What you should do — Can you convert the material below into a Markdown table with the columns Row and Line, giving every non-blank line its own numbered row?

Supplied material —
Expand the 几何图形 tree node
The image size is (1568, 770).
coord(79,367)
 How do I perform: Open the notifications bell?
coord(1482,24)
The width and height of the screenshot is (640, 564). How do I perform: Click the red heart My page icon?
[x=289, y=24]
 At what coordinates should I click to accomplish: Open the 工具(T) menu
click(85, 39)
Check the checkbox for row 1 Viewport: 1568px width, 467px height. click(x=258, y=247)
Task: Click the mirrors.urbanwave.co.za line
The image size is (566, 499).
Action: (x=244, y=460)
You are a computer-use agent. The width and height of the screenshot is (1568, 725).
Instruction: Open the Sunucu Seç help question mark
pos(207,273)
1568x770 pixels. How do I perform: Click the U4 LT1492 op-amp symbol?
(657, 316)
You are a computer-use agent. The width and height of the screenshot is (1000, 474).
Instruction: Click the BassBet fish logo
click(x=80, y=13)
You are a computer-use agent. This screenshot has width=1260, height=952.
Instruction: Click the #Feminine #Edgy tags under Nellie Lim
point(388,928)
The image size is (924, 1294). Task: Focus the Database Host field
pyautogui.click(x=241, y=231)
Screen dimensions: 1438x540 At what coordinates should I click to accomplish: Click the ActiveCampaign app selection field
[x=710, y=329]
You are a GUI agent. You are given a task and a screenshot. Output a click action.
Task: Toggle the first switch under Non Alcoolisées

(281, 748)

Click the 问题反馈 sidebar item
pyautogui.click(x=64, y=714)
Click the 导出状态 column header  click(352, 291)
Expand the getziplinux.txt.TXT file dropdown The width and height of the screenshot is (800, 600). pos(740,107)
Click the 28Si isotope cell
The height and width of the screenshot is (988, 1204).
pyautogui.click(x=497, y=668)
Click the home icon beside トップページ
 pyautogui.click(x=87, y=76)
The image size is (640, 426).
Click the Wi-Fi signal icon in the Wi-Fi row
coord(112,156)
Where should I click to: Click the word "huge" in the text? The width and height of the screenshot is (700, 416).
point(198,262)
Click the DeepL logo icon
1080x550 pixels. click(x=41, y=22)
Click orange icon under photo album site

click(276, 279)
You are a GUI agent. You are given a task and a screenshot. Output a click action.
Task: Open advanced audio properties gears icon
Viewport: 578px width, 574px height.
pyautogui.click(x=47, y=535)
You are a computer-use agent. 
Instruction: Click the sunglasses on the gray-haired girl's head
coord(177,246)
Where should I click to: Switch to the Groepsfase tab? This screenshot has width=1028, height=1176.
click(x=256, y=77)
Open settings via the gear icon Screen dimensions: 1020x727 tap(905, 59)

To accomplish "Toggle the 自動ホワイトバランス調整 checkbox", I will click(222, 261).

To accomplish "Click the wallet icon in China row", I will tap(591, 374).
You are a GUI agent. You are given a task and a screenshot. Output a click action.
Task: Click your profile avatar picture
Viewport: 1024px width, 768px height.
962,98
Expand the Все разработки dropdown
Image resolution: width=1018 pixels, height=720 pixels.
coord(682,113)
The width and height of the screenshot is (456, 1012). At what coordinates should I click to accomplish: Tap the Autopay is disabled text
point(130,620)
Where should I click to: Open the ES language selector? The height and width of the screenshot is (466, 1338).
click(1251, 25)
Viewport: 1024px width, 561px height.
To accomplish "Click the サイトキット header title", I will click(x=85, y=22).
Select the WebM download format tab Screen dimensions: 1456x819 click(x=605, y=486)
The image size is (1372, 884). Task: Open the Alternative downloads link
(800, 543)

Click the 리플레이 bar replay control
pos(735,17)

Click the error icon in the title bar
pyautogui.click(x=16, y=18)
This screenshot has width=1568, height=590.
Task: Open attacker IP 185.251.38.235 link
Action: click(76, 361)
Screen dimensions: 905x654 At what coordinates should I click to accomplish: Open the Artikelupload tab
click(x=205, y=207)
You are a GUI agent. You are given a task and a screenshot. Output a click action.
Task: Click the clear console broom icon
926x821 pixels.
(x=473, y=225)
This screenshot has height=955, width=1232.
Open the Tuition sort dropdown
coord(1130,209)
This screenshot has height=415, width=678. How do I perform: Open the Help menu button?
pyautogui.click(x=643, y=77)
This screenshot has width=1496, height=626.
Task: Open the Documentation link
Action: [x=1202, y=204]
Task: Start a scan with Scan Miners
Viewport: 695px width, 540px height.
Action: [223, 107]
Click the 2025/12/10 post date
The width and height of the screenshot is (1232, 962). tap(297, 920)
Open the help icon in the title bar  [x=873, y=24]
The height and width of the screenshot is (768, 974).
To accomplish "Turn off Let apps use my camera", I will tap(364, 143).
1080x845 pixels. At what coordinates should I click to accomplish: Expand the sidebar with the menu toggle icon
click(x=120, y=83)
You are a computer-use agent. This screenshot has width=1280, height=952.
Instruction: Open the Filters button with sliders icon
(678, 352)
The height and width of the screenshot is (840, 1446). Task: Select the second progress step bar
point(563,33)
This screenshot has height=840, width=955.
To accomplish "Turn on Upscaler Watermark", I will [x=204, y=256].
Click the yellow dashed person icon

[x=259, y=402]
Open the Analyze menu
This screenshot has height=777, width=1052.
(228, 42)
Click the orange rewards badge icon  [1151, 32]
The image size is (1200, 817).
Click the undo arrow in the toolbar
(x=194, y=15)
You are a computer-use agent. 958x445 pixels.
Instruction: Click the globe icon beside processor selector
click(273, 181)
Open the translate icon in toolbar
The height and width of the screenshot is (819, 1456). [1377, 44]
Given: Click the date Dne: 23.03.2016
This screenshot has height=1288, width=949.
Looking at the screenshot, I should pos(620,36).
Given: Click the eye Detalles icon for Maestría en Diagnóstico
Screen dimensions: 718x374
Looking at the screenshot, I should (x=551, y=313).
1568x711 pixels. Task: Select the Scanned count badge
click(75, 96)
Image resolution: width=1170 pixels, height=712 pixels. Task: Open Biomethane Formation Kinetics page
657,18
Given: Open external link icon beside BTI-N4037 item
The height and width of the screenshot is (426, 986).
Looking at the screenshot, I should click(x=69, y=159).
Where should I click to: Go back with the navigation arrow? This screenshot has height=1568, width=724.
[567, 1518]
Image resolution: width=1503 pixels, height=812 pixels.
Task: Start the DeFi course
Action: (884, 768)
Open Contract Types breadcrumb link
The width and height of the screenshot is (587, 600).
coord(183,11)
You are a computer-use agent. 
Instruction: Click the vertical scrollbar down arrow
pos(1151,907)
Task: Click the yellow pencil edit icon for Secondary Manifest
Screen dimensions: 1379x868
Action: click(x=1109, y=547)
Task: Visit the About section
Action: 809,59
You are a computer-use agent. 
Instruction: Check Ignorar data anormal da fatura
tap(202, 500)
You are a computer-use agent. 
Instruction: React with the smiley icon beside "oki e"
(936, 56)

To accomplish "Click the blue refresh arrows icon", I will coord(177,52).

Answer to this exercise —
| Row | Line |
|---|---|
| 1 | Expand the 几何图形 tree node |
| 2 | The image size is (1568, 770). |
| 3 | coord(79,367) |
| 4 |  How do I perform: Open the notifications bell? |
| 5 | coord(1482,24) |
| 6 | The width and height of the screenshot is (640, 564). How do I perform: Click the red heart My page icon? |
| 7 | [x=289, y=24] |
| 8 |  At what coordinates should I click to accomplish: Open the 工具(T) menu |
| 9 | click(85, 39) |
| 10 | Check the checkbox for row 1 Viewport: 1568px width, 467px height. click(x=258, y=247) |
| 11 | Task: Click the mirrors.urbanwave.co.za line |
| 12 | The image size is (566, 499). |
| 13 | Action: (x=244, y=460) |
| 14 | You are a computer-use agent. The width and height of the screenshot is (1568, 725). |
| 15 | Instruction: Open the Sunucu Seç help question mark |
| 16 | pos(207,273) |
| 17 | 1568x770 pixels. How do I perform: Click the U4 LT1492 op-amp symbol? |
| 18 | (657, 316) |
| 19 | You are a computer-use agent. The width and height of the screenshot is (1000, 474). |
| 20 | Instruction: Click the BassBet fish logo |
| 21 | click(x=80, y=13) |
| 22 | You are a computer-use agent. This screenshot has width=1260, height=952. |
| 23 | Instruction: Click the #Feminine #Edgy tags under Nellie Lim |
| 24 | point(388,928) |
| 25 | The image size is (924, 1294). Task: Focus the Database Host field |
| 26 | pyautogui.click(x=241, y=231) |
| 27 | Screen dimensions: 1438x540 At what coordinates should I click to accomplish: Click the ActiveCampaign app selection field |
| 28 | [x=710, y=329] |
| 29 | You are a GUI agent. You are given a task and a screenshot. Output a click action. |
| 30 | Task: Toggle the first switch under Non Alcoolisées |
| 31 | (281, 748) |
| 32 | Click the 问题反馈 sidebar item |
| 33 | pyautogui.click(x=64, y=714) |
| 34 | Click the 导出状态 column header  click(352, 291) |
| 35 | Expand the getziplinux.txt.TXT file dropdown The width and height of the screenshot is (800, 600). pos(740,107) |
| 36 | Click the 28Si isotope cell |
| 37 | The height and width of the screenshot is (988, 1204). |
| 38 | pyautogui.click(x=497, y=668) |
| 39 | Click the home icon beside トップページ |
| 40 |  pyautogui.click(x=87, y=76) |
| 41 | The image size is (640, 426). |
| 42 | Click the Wi-Fi signal icon in the Wi-Fi row |
| 43 | coord(112,156) |
| 44 | Where should I click to: Click the word "huge" in the text? The width and height of the screenshot is (700, 416). |
| 45 | point(198,262) |
| 46 | Click the DeepL logo icon |
| 47 | 1080x550 pixels. click(x=41, y=22) |
| 48 | Click orange icon under photo album site |
| 49 | click(276, 279) |
| 50 | You are a GUI agent. You are given a task and a screenshot. Output a click action. |
| 51 | Task: Open advanced audio properties gears icon |
| 52 | Viewport: 578px width, 574px height. |
| 53 | pyautogui.click(x=47, y=535) |
| 54 | You are a computer-use agent.  |
| 55 | Instruction: Click the sunglasses on the gray-haired girl's head |
| 56 | coord(177,246) |
| 57 | Where should I click to: Switch to the Groepsfase tab? This screenshot has width=1028, height=1176. |
| 58 | click(x=256, y=77) |
| 59 | Open settings via the gear icon Screen dimensions: 1020x727 tap(905, 59) |
| 60 | To accomplish "Toggle the 自動ホワイトバランス調整 checkbox", I will click(222, 261). |
| 61 | To accomplish "Click the wallet icon in China row", I will tap(591, 374). |
| 62 | You are a GUI agent. You are given a task and a screenshot. Output a click action. |
| 63 | Task: Click your profile avatar picture |
| 64 | Viewport: 1024px width, 768px height. |
| 65 | 962,98 |
| 66 | Expand the Все разработки dropdown |
| 67 | Image resolution: width=1018 pixels, height=720 pixels. |
| 68 | coord(682,113) |
| 69 | The width and height of the screenshot is (456, 1012). At what coordinates should I click to accomplish: Tap the Autopay is disabled text |
| 70 | point(130,620) |
| 71 | Where should I click to: Open the ES language selector? The height and width of the screenshot is (466, 1338). |
| 72 | click(1251, 25) |
| 73 | Viewport: 1024px width, 561px height. |
| 74 | To accomplish "Click the サイトキット header title", I will click(x=85, y=22). |
| 75 | Select the WebM download format tab Screen dimensions: 1456x819 click(x=605, y=486) |
| 76 | The image size is (1372, 884). Task: Open the Alternative downloads link |
| 77 | (800, 543) |
| 78 | Click the 리플레이 bar replay control |
| 79 | pos(735,17) |
| 80 | Click the error icon in the title bar |
| 81 | pyautogui.click(x=16, y=18) |
| 82 | This screenshot has width=1568, height=590. |
| 83 | Task: Open attacker IP 185.251.38.235 link |
| 84 | Action: click(76, 361) |
| 85 | Screen dimensions: 905x654 At what coordinates should I click to accomplish: Open the Artikelupload tab |
| 86 | click(x=205, y=207) |
| 87 | You are a GUI agent. You are given a task and a screenshot. Output a click action. |
| 88 | Task: Click the clear console broom icon |
| 89 | 926x821 pixels. |
| 90 | (x=473, y=225) |
| 91 | This screenshot has height=955, width=1232. |
| 92 | Open the Tuition sort dropdown |
| 93 | coord(1130,209) |
| 94 | This screenshot has height=415, width=678. How do I perform: Open the Help menu button? |
| 95 | pyautogui.click(x=643, y=77) |
| 96 | This screenshot has width=1496, height=626. |
| 97 | Task: Open the Documentation link |
| 98 | Action: [x=1202, y=204] |
| 99 | Task: Start a scan with Scan Miners |
| 100 | Viewport: 695px width, 540px height. |
| 101 | Action: [223, 107] |
| 102 | Click the 2025/12/10 post date |
| 103 | The width and height of the screenshot is (1232, 962). tap(297, 920) |
| 104 | Open the help icon in the title bar  [x=873, y=24] |
| 105 | The height and width of the screenshot is (768, 974). |
| 106 | To accomplish "Turn off Let apps use my camera", I will tap(364, 143). |
| 107 | 1080x845 pixels. At what coordinates should I click to accomplish: Expand the sidebar with the menu toggle icon |
| 108 | click(x=120, y=83) |
| 109 | You are a computer-use agent. This screenshot has width=1280, height=952. |
| 110 | Instruction: Open the Filters button with sliders icon |
| 111 | (678, 352) |
| 112 | The height and width of the screenshot is (840, 1446). Task: Select the second progress step bar |
| 113 | point(563,33) |
| 114 | This screenshot has height=840, width=955. |
| 115 | To accomplish "Turn on Upscaler Watermark", I will [x=204, y=256]. |
| 116 | Click the yellow dashed person icon |
| 117 | [x=259, y=402] |
| 118 | Open the Analyze menu |
| 119 | This screenshot has height=777, width=1052. |
| 120 | (228, 42) |
| 121 | Click the orange rewards badge icon  [1151, 32] |
| 122 | The image size is (1200, 817). |
| 123 | Click the undo arrow in the toolbar |
| 124 | (x=194, y=15) |
| 125 | You are a computer-use agent. 958x445 pixels. |
| 126 | Instruction: Click the globe icon beside processor selector |
| 127 | click(273, 181) |
| 128 | Open the translate icon in toolbar |
| 129 | The height and width of the screenshot is (819, 1456). [1377, 44] |
| 130 | Given: Click the date Dne: 23.03.2016 |
| 131 | This screenshot has height=1288, width=949. |
| 132 | Looking at the screenshot, I should pos(620,36). |
| 133 | Given: Click the eye Detalles icon for Maestría en Diagnóstico |
| 134 | Screen dimensions: 718x374 |
| 135 | Looking at the screenshot, I should (x=551, y=313). |
| 136 | 1568x711 pixels. Task: Select the Scanned count badge |
| 137 | click(75, 96) |
| 138 | Image resolution: width=1170 pixels, height=712 pixels. Task: Open Biomethane Formation Kinetics page |
| 139 | 657,18 |
| 140 | Given: Open external link icon beside BTI-N4037 item |
| 141 | The height and width of the screenshot is (426, 986). |
| 142 | Looking at the screenshot, I should click(x=69, y=159). |
| 143 | Where should I click to: Go back with the navigation arrow? This screenshot has height=1568, width=724. |
| 144 | [567, 1518] |
| 145 | Image resolution: width=1503 pixels, height=812 pixels. |
| 146 | Task: Start the DeFi course |
| 147 | Action: (884, 768) |
| 148 | Open Contract Types breadcrumb link |
| 149 | The width and height of the screenshot is (587, 600). |
| 150 | coord(183,11) |
| 151 | You are a computer-use agent.  |
| 152 | Instruction: Click the vertical scrollbar down arrow |
| 153 | pos(1151,907) |
| 154 | Task: Click the yellow pencil edit icon for Secondary Manifest |
| 155 | Screen dimensions: 1379x868 |
| 156 | Action: click(x=1109, y=547) |
| 157 | Task: Visit the About section |
| 158 | Action: 809,59 |
| 159 | You are a computer-use agent.  |
| 160 | Instruction: Check Ignorar data anormal da fatura |
| 161 | tap(202, 500) |
| 162 | You are a computer-use agent.  |
| 163 | Instruction: React with the smiley icon beside "oki e" |
| 164 | (936, 56) |
| 165 | To accomplish "Click the blue refresh arrows icon", I will coord(177,52). |